カンクロウが我愛羅を下ろし、テマリに引き渡した。


「テマリ。
我愛羅を連れて、先に行け!」


「ああ…。」


アズサもサスケに振り向く。


『サスケ、私も……。』


「…………。」


『サスケ!?』


不服そうなサスケに、カンクロウが言う。


「しょーがねーじゃん…。
お前の相手、オレがしてやるよ!」


「いや…!
お前の相手は、こっちだ…!」


木陰から出てきたのは、シノだった。


「てめーは…。」


「シノ…。
なぜ、お前がここに!?」


「お前らが会場を出る前に蟲を使って、雌の蟲の臭いを付けさせてもらった。
雌の臭いは、ほぼ無臭…。

その雌の微かな臭いを嗅ぎつけるのは、同種の雄だけだ…。
雄自身の方が、臭いは強いがな…。
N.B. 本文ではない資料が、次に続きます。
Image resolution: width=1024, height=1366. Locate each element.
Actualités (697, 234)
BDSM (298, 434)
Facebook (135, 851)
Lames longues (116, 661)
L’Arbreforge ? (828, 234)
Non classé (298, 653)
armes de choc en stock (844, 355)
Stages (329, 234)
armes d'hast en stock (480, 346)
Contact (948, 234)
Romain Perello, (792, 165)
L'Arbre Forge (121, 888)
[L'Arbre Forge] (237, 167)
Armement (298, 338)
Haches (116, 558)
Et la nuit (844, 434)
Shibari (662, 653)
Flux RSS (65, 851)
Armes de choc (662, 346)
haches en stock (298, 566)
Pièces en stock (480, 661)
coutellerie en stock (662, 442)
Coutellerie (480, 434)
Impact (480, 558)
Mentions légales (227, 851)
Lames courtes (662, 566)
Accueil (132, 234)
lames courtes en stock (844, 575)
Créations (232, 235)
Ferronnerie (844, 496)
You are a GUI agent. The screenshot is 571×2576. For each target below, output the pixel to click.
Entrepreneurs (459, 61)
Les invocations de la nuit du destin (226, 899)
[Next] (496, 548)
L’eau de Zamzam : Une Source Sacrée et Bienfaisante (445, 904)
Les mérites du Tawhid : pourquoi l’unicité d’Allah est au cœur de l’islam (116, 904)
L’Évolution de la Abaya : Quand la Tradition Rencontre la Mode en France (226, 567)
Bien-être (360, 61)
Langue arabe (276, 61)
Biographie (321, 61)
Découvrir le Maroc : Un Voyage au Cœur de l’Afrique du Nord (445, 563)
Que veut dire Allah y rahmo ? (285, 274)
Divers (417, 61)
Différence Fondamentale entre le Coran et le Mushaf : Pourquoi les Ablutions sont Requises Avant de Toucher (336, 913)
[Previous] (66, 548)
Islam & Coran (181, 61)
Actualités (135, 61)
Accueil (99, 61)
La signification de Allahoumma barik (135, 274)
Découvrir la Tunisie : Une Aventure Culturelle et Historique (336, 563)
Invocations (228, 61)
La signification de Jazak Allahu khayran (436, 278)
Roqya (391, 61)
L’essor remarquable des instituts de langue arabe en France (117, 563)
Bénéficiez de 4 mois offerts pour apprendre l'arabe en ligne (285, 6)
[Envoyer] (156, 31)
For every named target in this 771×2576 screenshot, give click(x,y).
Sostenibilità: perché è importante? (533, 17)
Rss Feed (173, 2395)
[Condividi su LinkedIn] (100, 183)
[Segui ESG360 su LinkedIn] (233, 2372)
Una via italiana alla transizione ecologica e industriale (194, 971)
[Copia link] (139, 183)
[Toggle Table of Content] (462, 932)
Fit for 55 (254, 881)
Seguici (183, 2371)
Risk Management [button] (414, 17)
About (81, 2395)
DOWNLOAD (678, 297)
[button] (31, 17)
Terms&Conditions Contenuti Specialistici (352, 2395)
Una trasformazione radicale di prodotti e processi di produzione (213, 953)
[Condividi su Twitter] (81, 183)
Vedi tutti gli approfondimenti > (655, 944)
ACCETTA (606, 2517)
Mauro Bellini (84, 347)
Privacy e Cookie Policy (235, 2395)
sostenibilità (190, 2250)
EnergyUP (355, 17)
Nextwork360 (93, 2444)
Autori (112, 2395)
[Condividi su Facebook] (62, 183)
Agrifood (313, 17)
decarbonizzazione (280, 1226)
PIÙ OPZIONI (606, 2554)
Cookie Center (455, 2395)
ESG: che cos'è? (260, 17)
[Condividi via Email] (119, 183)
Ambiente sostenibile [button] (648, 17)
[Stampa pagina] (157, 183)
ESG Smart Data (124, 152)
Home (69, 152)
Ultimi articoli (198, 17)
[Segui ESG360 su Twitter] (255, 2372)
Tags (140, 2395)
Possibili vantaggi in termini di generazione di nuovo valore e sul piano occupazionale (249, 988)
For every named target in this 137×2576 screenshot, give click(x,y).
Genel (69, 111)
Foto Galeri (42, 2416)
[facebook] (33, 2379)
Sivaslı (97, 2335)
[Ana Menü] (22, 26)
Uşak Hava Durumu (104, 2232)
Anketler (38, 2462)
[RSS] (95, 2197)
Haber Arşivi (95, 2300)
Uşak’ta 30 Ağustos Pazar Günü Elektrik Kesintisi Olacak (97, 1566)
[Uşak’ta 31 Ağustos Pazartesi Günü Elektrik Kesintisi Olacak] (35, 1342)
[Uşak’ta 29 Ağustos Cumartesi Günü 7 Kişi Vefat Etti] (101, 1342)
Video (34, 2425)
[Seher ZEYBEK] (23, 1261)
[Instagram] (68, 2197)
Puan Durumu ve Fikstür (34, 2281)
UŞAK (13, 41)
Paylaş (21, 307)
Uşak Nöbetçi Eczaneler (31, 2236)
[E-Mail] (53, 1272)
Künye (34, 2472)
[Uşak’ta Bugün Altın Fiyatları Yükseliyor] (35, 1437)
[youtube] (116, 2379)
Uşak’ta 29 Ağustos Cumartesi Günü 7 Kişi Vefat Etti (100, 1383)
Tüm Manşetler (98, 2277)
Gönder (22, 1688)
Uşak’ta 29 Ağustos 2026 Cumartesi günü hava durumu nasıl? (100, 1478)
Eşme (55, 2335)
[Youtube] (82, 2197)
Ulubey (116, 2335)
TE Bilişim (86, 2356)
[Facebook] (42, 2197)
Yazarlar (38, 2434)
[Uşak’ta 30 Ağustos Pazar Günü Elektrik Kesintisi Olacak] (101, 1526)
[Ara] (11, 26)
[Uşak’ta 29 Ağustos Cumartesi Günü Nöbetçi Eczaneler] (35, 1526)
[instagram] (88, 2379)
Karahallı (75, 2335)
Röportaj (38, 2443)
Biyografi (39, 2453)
」


「…くっ…!」


シノは表情を変えずに言う。


「うちはサスケ…お前らは、我愛羅を追え…。
なぜなら、お前と奴との勝負はついていない。
それに、アズサも奴と戦うことになっていたかもしれんしな。

オレは、こいつとやる……。
…なぜなら、元々こいつの相手は、オレだったからだ。」


「フッ……。」


「ここは、任せろ。
行け!」


「チッ。」


「…えらい強気だが…大丈夫かよ?」


「心配は要らない…。
10分もあれば、お前らの援護に行ってやる。」


「フン…。
その頃には、こっちも終わってる。」


アズサは振り向きかけて、止まる。


「どうかしたか?」


『一つだけ、訂正しとこうと思って……。
私と我愛羅が戦うことは、無かったよ。

だって、サスケが絶対に勝ってたもん。』


「ほう……。」


『サスケは強いもん。
それに、約束は絶対に守る。』


サスケは片手で顔を押さえ、目を反らす。


「行くぞ。」


『うん!』


二人は我愛羅の後を、再び追った。


――――――――――――


二人が我愛羅に追いついた時、テマリが突き飛ばされた瞬間だった。


『テマリさんっ……!?』


「まて、アズサ。」


サスケはアズサを止めると、視線を向ける。
そこには、頭を抱えて苦しむ我愛羅がいた。


「…てめーら砂が、何企んでるかは知らねーが…。
お前は、オレが止める!

それに……お前の正体を見定める…。」


我愛羅は立ち上がり、笑みを浮かべる。


「強い、お前…。
うちはと呼ばれる、お前…。
仲間のいる、お前…。
目的のある、お前…。
大切な人間がいる、お前…。
オレに似ている…お前…。

お前を殺すことで…その全てを消し去った存在として。
オレは、この世に存在する…。
オレは【生】を実感できる!!」


再び苦しみだした我愛羅の腕が、少しずつ変化する。
それは、右半身に広がり、異形の姿に変わっていった。


『っ……。』


「アズサ!?」


『大丈夫……。
少し頭が痛んだだけだから。』


アズサの両手が、サスケの震える両手を包む。


『大丈夫だよ。
絶対に……大丈夫……。』


「アズサ……。」


その時、サスケの写輪眼が、迫る我愛羅を捉えた。